History log of /freebsd-10-stable/sys/netinet/ip_output.c
Revision Date Author Comments
# 284496 17-Jun-2015 hselasky

MFC r280991:
Extend fixes made in r278103 and r38754 by copying the complete packet
header and not only partial flags and fields. Firewalls can attach
classification tags to the outgoing mbufs which should be copied to
all the new fragments. Else only the first fragment will be let
through by the firewall. This can easily be tested by sending a large
ping packet through a firewall. It was also discovered that VLAN
related flags and fields should be copied for packets traversing
through VLANs. This is all handled by "m_dup_pkthdr()".

Regarding the MAC policy check in ip_fragment(), the tag provided by
the originating mbuf is copied instead of using the default one
provided by m_gethdr().

Tested by: Karim Fodil-Lemelin <fodillemlinkarim at gmail.com>
Sponsored by: Mellanox Technologies
PR: 7802


# 281955 24-Apr-2015 hiren

MFC r275358 r275483 r276982 - Removing M_FLOWID by hps@

r275358:
Start process of removing the use of the deprecated "M_FLOWID" flag
from the FreeBSD network code. The flag is still kept around in the
"sys/mbuf.h" header file, but does no longer have any users. Instead
the "m_pkthdr.rsstype" field in the mbuf structure is now used to
decide the meaning of the "m_pkthdr.flowid" field. To modify the
"m_pkthdr.rsstype" field please use the existing "M_HASHTYPE_XXX"
macros as defined in the "sys/mbuf.h" header file.
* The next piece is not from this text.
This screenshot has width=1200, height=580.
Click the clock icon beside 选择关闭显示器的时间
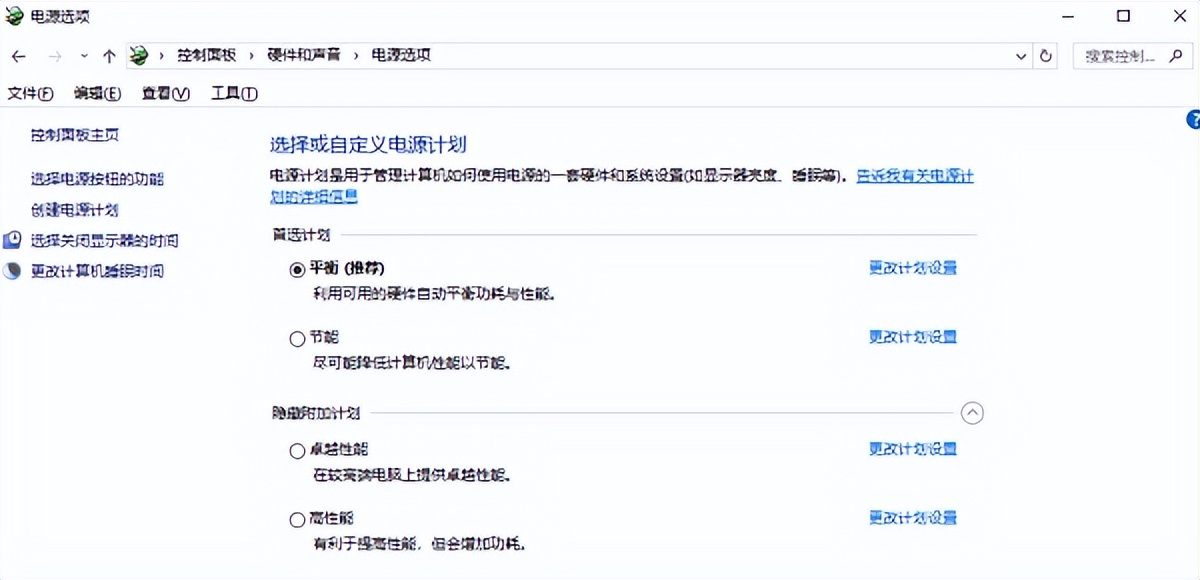tap(12, 240)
This patch introduces new behaviour in the transmit direction.
Previously network drivers checked if "M_FLOWID" was set in "m_flags"
before using the "m_pkthdr.flowid" field. This check has now now been
replaced by checking if "M_HASHTYPE_GET(m)" is different from
"M_HASHTYPE_NONE". In the future more hashtypes will be added, for
example hashtypes for hardware dedicated flows.
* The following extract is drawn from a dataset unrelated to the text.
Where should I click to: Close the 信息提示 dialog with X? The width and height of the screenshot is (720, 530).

"M_HASHTYPE_OPAQUE" indicates that the "m_pkthdr.flowid" value is
valid and has no particular type. This change removes the need for an
"if" statement in TCP transmit code checking for the presence of a
valid flowid value. The "if" statement mentioned above is now a direct
variable assignment which is then later checked by the respective
network drivers like before.

r275483:
Remove M_FLOWID from SCTP code.

r276982:
Remove no longer used "M_FLOWID" flag from mbuf.h and update the netisr
manpage.

Note: The FreeBSD version has been bumped.

Reviewed by: hps, tuexen
Sponsored by: Limelight Networks


# 280552 25-Mar-2015 hselasky

MFC r279281:
Fix a special case in ip_fragment() to produce a more sensible chain
of packets. When the data payload length excluding any headers, of an
outgoing IPv4 packet exceeds PAGE_SIZE bytes, a special case in
ip_fragment() can kick in to optimise the outgoing payload(s). The
code which was added in r98849 as part of zero copy socket support
assumes that the beginning of any MTU sized payload is aligned to
where a MBUF's "m_data" pointer points. This is not always the case
and can sometimes cause large IPv4 packets, as part of ping replies,
to be split more than needed.

Instead of iterating the MBUFs to figure out how much data is in the
current chain, use the value already in the "m_pkthdr.len" field of
the first MBUF in the chain.

Reviewed by: ken @
Differential Revision: https://reviews.freebsd.org/D1893
Sponsored by: Mellanox Technologies


# 278514 10-Feb-2015 hselasky

Append to the MFC of r278103 that we also pass along the M_FLOWID flag.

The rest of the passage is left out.